The downloaded directory has the following structure (here’s an example for LWH7):

LWH7
├── CLR
│   └── reads
│       └── LWH7_CLR.fasta.gz
├── HiFi
│   └── reads
│       ├── LWH7_HiFi.fasta.gz
│       └── LWH7_HiFi.fastq.gz
└── Illumina
    ├── assembly
    │   └── scaffolds_200.fasta
    └── reads
        ├── LWH7_1.fastq.gz
        └── LWH7_2.fastq.gz

7 directories, 6 files

The directories CLR and HiFi contain the CLR and HiFi reads respectively. The directories in Illumina contain an assembly as produced by SPAdes.

Before you start

You can start this project with dividing the strains over the different group members. In principle, each group member will go through all the steps of assembly and annotation:

Quality control with NanoPlot
Assembly with flye
Assembly QC with BUSCO
Annotation with prokka

You can do this for both the CLR reads and HiFi reads and compare the results.

Tasks and questions

Note

You have four cores available. Use them! For most tools you can specificy the number of cores/cpus as an argument.

Note

All require software can be found in the conda environment assembly. Load it like this:

conda activate assembly

Before you run prokka

The conda installation misses a perl module. Install it in the assembly environment like this:

cpanm Bio::SearchIO::hmmer --force

Perform a quality control with NanoPlot.
- How is the read quality? Is this quality expected?
- How is the read length?
Perform an assembly with flye.
- Have a look at the helper first with flye --help.

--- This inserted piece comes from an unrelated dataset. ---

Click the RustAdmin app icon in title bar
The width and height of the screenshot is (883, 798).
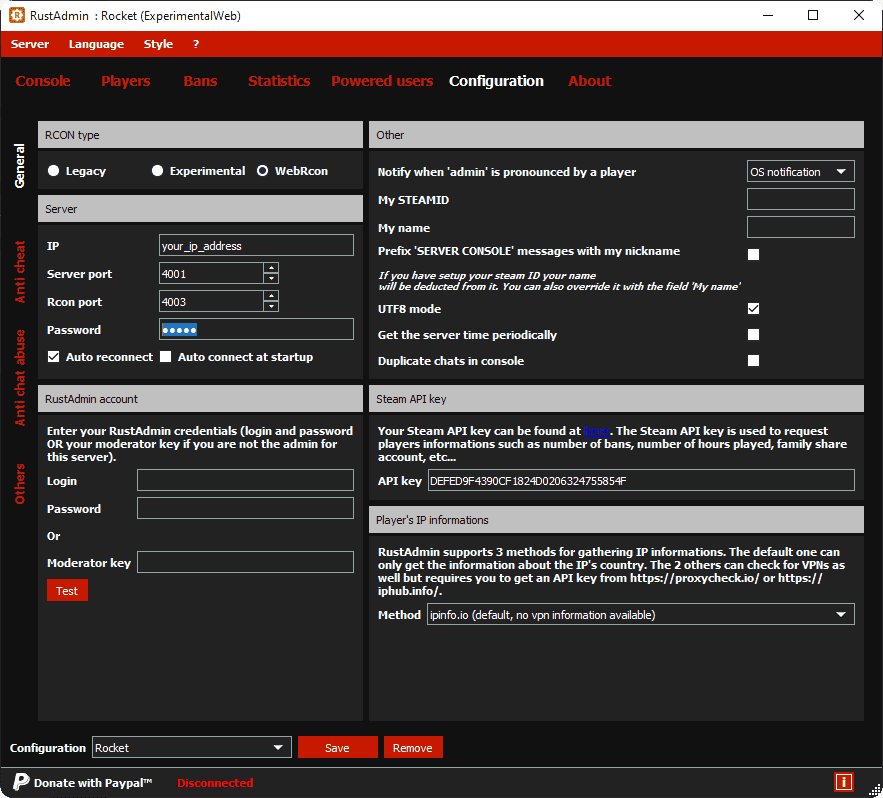click(x=17, y=15)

Make sure you pick the correct mode (i.e. --pacbio-??).
- Check out the output. Where is the assembly? How is the quality? For that, check out assembly_info.txt.
Check the completeness with BUSCO. Have a good look at the manual first. You can use automated lineage selecton by specifying --auto-lineage-prok. After you have run BUSCO, you can generate a nice completeness plot with generate_plot.py. You can check its usage with generate_plot.py --help.
- How is the completeness? Is this expected?
Perform an annotation with prokka. Again, check the manual first. After the run, have a look at for example the statistics in PROKKA_[date].txt. For a nice table of annotated genes have a look in PROKKA_[data].tsv.
Compare the assembly and annotation between the Illumina, CLR and HiFi reads. Do you see any differences?
Compare the assemblies of the different strains. Are assembly qualities similar? Can you think of reasons why?
BONUS: Polish the CLR assembly with the Illumina reads by using pilon. For this you will need to align the Illumina reads to the assembly first. Use minimap2 for that while setting -x to sr. For pilon, specify the resulting bam file by using the option --frags.
- Does the polishing improve the assembly? Why (not)?